All too often, warm summer days include refreshments that may cool you down, but also fatten you up–or worse. While the occasional sugar-laced drink won’t kill you, minimizing your intake of sweetened beverages–especially sodas–will not only improve your own health and fitness, but will also set an important example for your family.
Did you know that along with promoting childhood obesity, sugary drinks may also increase heart disease risk factors, even in teenagers? According to the American Heart Association journal Hypertension,1 study participants consuming the most sodas and other beverages sweetened with glucose and fructose showed increased blood pressure levels. One possible explanation for the elevated blood pressure is that fructose may boost the level of uric acid in the blood, which in turn reduces the nitric oxide required to keep the blood vessels dilated.
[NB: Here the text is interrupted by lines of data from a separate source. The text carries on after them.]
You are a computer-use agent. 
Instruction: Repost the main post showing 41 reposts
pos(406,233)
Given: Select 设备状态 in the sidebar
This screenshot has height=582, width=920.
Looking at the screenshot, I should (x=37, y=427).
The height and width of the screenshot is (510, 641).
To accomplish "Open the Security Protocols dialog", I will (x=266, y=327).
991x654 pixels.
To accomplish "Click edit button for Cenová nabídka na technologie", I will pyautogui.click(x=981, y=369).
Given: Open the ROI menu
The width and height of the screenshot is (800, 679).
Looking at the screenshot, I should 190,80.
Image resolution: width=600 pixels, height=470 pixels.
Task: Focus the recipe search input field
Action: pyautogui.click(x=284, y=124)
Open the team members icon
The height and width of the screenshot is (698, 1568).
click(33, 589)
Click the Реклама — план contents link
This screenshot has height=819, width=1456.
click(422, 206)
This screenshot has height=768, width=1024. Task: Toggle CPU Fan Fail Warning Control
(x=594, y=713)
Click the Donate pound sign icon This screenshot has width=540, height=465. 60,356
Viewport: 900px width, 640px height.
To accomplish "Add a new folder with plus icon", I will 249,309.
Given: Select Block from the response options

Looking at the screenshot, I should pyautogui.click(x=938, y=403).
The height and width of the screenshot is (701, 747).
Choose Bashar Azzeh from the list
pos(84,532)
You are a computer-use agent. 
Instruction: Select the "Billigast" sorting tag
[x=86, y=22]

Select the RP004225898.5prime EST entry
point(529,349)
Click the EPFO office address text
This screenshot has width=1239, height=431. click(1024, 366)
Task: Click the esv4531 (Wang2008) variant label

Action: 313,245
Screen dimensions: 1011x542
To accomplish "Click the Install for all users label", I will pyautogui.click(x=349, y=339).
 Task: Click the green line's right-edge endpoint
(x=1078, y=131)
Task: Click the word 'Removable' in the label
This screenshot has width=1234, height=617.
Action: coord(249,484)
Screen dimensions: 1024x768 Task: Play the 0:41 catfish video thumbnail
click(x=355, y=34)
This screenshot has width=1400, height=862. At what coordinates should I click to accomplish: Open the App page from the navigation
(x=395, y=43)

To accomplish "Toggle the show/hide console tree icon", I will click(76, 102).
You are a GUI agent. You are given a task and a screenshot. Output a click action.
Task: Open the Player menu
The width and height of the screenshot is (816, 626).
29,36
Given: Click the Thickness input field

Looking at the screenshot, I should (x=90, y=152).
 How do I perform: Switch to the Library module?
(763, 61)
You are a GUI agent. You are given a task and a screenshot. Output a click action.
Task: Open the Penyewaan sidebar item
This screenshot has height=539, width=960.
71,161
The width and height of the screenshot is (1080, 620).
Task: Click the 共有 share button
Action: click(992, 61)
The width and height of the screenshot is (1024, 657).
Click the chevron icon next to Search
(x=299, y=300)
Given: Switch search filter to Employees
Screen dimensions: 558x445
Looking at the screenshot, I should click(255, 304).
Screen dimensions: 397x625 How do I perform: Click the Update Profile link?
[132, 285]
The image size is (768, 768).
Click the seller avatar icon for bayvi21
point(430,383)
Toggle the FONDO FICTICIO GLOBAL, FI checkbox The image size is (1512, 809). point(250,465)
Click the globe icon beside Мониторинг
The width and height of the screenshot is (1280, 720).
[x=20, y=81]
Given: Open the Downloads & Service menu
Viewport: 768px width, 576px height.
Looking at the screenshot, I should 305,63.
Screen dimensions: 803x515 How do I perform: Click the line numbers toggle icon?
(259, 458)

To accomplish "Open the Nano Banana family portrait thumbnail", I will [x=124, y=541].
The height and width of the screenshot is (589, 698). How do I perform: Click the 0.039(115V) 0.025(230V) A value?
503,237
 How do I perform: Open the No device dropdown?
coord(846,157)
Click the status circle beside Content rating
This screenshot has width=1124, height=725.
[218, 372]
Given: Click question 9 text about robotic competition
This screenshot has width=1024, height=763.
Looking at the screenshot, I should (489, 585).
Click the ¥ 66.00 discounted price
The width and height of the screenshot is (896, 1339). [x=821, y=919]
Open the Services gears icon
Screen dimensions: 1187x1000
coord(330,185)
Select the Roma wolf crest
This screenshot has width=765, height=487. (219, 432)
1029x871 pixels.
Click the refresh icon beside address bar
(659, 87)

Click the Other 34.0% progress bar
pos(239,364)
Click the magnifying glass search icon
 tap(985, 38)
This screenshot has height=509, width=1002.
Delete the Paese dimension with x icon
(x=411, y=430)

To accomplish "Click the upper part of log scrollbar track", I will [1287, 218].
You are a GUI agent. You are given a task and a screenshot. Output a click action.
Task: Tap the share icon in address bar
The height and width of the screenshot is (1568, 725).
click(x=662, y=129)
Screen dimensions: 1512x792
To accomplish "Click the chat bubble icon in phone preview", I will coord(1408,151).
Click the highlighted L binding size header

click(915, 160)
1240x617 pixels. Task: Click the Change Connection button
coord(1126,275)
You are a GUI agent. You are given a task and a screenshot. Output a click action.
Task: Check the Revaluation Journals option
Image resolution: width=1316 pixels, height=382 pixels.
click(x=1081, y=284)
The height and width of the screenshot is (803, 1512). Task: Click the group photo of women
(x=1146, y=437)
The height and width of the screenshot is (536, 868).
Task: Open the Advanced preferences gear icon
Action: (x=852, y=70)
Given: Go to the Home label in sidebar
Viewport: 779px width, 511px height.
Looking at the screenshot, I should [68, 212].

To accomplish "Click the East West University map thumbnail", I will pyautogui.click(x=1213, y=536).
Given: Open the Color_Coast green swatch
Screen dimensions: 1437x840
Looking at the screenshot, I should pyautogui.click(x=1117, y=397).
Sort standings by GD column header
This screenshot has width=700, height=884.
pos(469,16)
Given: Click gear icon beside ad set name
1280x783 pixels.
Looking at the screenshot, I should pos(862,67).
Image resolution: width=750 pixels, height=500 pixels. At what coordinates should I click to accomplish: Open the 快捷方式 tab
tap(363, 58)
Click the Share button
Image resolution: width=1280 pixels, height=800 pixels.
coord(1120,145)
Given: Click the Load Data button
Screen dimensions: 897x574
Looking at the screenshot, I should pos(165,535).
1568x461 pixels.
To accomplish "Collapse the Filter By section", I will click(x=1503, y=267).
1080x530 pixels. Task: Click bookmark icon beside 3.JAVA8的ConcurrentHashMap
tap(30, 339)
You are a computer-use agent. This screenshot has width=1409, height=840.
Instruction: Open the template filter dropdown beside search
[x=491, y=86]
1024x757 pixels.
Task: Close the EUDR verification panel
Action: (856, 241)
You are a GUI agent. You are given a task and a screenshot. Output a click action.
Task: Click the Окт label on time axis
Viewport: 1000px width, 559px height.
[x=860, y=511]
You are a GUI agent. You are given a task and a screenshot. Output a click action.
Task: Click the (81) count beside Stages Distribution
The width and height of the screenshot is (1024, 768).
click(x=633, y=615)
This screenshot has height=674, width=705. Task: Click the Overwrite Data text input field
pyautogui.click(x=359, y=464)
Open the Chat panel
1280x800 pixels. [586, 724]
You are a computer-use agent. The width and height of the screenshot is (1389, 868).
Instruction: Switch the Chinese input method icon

Another study referred to fructose as a clear health hazard, citing the dangers of fructose–laden sodas and fruit drinks, such as increased risk of obesity, diabetes, cardiovascular disease, gout, and metabolic syndrome. High fructose corn syrup appears to be largely responsible for the metabolic risks associated with sweetened drinks, including high production of lipids and increased blood pressure.2
In light of this evidence, it’s really starting to appear that sodas and other sweetened drinks are counterproductive to a fit, healthy lifestyle. What do you think?